Output every entry exactly as written.

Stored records
▼
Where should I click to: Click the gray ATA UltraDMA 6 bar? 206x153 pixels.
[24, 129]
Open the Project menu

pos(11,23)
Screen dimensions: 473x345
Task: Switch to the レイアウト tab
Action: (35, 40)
▲
### Result of the task
Where should I click to: Click the gray ATA UltraDMA 6 bar? 206x153 pixels.
[24, 129]
Open the Project menu

pos(11,23)
Screen dimensions: 473x345
Task: Switch to the レイアウト tab
Action: (35, 40)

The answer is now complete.